7. The system according to claim 6, wherein the instructions, when executed by the processor, further configure the processor to:

determine at least one marshalling length and a minimum train running length which are allowed in a running line of the train; and

set the screening area in the running line based on the at least one marshalling length and the minimum train running length, wherein the screening area adjoins the cbtc area, at least one screening section respectively matching with the at least one marshalling length is set in the screening area, and each of the at least one screening section starts from an axle counting magnetic head located at an adjoining position where the screening area adjoins the cbtc area.

8. The system according to claim 6, wherein the instructions, when executed by the processor, further configure the processor to:

receive a locomotive position transmitted by an on-board cbtc device of the train, and calculate a distance between the locomotive and an axle counting magnetic head; and

determine whether other vehicle exists in a train front section adjoining the screening area in the cbtc area in a case where the distance between the locomotive and the axle counting magnetic head is less than or equal to the minimum train running length, determine that other vehicle exists in front of the train in the running direction of the train in a case where other vehicle exists in the train front section, and determine that no vehicle exists in front of the train in the running direction of the train in a case where no vehicle exists in the train front section.

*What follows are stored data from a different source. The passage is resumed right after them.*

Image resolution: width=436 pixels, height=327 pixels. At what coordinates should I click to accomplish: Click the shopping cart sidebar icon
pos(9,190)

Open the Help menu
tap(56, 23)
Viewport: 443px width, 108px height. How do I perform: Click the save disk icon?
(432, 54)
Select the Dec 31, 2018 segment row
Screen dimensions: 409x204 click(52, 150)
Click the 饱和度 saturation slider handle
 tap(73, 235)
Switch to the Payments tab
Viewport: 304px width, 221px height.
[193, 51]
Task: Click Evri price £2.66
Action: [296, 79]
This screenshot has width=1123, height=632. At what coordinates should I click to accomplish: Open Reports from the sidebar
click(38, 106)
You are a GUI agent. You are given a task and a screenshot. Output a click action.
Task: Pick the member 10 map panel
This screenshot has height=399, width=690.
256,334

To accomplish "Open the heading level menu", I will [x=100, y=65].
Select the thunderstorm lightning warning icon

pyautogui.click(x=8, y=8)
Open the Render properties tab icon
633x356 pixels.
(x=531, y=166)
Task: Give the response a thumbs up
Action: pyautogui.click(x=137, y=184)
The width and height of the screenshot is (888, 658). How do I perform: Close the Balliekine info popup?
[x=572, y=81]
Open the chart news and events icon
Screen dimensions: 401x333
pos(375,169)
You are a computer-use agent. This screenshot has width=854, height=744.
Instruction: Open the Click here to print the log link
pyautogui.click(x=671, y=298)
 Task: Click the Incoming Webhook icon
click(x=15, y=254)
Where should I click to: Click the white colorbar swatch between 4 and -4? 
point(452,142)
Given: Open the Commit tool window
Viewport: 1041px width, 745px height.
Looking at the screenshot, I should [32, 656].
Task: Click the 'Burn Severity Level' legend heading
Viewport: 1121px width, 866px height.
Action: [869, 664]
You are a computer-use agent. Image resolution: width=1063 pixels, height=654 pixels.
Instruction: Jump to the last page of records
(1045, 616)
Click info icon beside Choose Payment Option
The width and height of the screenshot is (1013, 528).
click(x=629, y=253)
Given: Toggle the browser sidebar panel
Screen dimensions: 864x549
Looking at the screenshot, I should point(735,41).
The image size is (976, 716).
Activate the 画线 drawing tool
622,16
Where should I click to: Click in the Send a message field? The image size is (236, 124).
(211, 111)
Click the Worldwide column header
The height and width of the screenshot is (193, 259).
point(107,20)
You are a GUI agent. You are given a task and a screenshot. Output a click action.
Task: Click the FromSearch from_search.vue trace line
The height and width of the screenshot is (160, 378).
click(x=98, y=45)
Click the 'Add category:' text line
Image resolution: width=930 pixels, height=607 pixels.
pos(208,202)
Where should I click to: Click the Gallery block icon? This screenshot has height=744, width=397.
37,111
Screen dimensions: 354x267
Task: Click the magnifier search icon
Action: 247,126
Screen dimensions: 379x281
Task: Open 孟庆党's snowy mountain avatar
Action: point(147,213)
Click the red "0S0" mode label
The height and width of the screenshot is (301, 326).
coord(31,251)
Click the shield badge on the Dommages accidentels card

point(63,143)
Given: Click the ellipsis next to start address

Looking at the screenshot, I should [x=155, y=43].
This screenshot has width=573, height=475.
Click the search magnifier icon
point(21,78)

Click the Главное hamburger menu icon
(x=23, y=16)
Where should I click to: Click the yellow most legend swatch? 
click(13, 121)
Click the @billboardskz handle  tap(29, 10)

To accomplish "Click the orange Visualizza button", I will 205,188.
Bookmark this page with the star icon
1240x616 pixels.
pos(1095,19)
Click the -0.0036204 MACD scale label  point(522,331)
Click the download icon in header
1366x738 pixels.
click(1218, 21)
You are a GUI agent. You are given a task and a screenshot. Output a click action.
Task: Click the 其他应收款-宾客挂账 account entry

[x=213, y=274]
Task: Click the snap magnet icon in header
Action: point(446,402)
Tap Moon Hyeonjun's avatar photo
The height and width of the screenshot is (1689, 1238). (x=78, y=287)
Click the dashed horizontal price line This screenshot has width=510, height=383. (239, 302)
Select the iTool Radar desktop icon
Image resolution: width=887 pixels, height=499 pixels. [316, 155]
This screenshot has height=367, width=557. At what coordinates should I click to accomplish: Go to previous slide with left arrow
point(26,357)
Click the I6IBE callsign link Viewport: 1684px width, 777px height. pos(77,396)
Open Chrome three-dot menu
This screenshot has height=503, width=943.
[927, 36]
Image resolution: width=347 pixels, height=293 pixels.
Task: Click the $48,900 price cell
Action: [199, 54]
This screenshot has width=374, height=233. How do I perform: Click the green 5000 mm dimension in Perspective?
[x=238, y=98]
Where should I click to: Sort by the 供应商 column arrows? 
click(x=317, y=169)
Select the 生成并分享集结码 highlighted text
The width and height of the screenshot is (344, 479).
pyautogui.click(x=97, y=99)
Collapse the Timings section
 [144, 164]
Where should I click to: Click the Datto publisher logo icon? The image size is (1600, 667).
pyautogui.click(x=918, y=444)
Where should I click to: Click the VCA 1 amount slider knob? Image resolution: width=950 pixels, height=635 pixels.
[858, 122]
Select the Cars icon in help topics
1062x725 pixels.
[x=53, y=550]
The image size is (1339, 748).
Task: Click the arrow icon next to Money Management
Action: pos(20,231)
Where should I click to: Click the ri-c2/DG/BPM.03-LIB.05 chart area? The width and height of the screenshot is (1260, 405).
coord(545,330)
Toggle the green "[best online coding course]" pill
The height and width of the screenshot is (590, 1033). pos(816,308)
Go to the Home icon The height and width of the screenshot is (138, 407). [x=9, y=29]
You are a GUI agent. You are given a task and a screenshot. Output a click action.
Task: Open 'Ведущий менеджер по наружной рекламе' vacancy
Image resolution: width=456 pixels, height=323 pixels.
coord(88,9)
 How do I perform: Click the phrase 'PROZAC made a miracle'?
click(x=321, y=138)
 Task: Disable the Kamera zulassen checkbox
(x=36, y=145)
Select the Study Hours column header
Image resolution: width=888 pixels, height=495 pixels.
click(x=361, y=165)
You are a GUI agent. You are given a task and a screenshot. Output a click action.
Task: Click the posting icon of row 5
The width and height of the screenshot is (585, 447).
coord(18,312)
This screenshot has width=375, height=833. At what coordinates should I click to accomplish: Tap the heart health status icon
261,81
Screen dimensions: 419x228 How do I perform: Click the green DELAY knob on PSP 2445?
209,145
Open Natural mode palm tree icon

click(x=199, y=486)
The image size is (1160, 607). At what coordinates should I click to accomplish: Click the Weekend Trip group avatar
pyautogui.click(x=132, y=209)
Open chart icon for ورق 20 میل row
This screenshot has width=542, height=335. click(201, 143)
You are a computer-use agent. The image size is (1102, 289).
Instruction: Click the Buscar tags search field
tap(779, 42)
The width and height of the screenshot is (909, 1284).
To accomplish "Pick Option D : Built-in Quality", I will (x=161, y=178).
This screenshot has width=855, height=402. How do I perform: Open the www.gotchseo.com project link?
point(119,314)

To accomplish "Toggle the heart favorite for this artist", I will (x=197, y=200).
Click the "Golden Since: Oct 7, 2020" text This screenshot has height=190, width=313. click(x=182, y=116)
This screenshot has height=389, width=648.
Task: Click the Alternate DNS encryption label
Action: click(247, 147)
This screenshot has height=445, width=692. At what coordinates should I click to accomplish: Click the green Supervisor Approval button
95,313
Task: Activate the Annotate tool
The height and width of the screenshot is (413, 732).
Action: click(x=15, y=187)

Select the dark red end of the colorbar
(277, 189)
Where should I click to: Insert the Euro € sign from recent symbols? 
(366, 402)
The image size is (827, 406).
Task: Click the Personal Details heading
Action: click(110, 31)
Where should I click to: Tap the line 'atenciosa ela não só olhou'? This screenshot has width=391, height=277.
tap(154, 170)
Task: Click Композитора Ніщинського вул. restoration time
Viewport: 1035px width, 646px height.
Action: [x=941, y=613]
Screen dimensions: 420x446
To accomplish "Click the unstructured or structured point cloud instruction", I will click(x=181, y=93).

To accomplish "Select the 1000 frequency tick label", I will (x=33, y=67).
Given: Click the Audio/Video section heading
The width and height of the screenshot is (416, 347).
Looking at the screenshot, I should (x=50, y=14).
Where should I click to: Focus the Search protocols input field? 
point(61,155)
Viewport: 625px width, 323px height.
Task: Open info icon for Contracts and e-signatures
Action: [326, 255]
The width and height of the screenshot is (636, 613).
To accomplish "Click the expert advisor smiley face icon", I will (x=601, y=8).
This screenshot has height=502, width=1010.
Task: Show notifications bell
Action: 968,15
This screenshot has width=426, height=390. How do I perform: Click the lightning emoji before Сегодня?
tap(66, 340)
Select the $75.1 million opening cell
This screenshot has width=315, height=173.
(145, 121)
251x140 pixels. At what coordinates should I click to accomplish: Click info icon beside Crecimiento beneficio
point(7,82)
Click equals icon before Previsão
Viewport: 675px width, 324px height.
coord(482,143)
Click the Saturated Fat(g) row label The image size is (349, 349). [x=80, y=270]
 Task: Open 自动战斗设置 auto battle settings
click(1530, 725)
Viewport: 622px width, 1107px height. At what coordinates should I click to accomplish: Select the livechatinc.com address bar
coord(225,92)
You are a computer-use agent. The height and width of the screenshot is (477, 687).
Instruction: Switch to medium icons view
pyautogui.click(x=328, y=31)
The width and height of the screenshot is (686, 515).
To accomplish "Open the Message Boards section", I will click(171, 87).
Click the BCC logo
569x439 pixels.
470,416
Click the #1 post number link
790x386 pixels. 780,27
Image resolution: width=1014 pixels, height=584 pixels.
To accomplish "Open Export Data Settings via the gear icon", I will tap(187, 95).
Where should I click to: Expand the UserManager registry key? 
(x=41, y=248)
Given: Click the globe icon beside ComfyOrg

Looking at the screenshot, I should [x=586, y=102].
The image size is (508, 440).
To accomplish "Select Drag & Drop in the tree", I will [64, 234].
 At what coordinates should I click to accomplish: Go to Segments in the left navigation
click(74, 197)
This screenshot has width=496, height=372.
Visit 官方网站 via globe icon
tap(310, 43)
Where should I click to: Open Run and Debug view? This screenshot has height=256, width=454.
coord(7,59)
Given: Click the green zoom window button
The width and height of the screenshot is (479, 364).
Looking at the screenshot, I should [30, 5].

9. The system according to claim 6, wherein the instructions, when executed by the processor, further configure the processor to:

receive marshalling length information transmitted by an on-board cbtc device of the train;

collect section length information of a screening section matching with a length of the train after the whole train enters into the screening area; and

determine whether the marshalling length information matches with the section length information, and determine the marshalling length of the train based on the marshalling length information in a case where the marshalling length information matches with the section length information.

10. The system according to claim 6, wherein the instructions, when executed by the processor, further configure the processor to:

determine a screening section matching with the marshalling length of the train in the screening area after the whole train enters into the screening area, and set a train rear section in the rear of the determined screening section, wherein a length of the train rear section is equal to a minimum train running length; and

determine whether other vehicle exists in the train rear section, determine that other vehicle exists in the rear of the train in the running direction of the train in a case where other vehicle exists in the train rear section, and determine that no vehicle exists in the rear of the train in the running direction of the train in a case where no vehicle exists in the train rear section.